** Source material follows **

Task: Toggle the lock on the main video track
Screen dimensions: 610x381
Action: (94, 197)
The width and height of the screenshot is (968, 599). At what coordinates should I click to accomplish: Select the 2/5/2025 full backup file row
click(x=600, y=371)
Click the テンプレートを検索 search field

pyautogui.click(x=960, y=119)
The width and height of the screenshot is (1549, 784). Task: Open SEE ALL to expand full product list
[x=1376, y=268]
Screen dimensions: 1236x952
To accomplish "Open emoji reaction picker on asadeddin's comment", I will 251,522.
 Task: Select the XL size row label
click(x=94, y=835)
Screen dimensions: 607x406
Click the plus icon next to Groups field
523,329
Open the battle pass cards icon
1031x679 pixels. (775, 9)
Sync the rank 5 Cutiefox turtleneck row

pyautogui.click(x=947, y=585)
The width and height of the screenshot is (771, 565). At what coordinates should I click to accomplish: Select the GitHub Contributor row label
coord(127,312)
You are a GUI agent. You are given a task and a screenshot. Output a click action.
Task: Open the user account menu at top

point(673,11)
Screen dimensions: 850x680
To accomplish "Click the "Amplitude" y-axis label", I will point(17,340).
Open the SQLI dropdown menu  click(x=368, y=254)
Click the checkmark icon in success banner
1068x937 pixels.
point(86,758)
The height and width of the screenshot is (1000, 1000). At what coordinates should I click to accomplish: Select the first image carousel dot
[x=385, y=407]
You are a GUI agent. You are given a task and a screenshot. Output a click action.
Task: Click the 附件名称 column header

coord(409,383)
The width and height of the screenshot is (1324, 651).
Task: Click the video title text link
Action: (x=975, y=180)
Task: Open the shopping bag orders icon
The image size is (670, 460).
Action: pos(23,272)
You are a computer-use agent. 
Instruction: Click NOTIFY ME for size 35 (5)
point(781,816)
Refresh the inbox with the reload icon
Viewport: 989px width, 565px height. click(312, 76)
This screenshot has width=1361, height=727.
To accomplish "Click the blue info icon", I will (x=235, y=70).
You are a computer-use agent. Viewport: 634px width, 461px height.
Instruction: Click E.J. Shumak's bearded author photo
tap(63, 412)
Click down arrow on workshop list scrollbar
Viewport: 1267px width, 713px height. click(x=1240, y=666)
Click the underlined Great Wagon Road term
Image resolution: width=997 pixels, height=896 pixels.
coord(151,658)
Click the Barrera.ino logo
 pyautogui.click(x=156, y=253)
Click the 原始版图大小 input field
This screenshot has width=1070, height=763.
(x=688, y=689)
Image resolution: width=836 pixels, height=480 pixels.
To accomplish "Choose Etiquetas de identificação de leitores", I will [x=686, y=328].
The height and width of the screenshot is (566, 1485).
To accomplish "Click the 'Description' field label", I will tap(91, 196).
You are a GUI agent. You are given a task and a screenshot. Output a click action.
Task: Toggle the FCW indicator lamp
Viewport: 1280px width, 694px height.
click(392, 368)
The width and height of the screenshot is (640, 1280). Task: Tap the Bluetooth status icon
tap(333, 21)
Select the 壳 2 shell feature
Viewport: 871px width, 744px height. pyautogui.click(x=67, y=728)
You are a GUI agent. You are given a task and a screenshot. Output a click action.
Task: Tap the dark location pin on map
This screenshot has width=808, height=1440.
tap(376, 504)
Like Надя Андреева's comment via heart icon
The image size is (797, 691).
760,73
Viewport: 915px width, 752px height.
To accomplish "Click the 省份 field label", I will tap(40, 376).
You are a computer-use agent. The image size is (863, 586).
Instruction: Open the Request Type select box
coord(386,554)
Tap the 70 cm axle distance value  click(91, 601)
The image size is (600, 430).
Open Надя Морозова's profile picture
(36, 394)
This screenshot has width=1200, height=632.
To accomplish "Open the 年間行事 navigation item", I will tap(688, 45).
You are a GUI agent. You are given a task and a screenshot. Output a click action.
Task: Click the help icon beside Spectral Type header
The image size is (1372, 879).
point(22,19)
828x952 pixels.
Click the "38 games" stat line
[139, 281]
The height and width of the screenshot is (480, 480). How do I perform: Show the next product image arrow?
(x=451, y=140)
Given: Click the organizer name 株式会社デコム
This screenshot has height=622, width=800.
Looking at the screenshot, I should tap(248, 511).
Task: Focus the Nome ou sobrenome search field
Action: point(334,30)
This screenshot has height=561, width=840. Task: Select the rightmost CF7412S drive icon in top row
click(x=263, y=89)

** End of Source material **

Where the string "comment" turns up in a line of the data above, copy that whole line.

[Output for this exercise]
To accomplish "Open emoji reaction picker on asadeddin's comment", I will 251,522.
Like Надя Андреева's comment via heart icon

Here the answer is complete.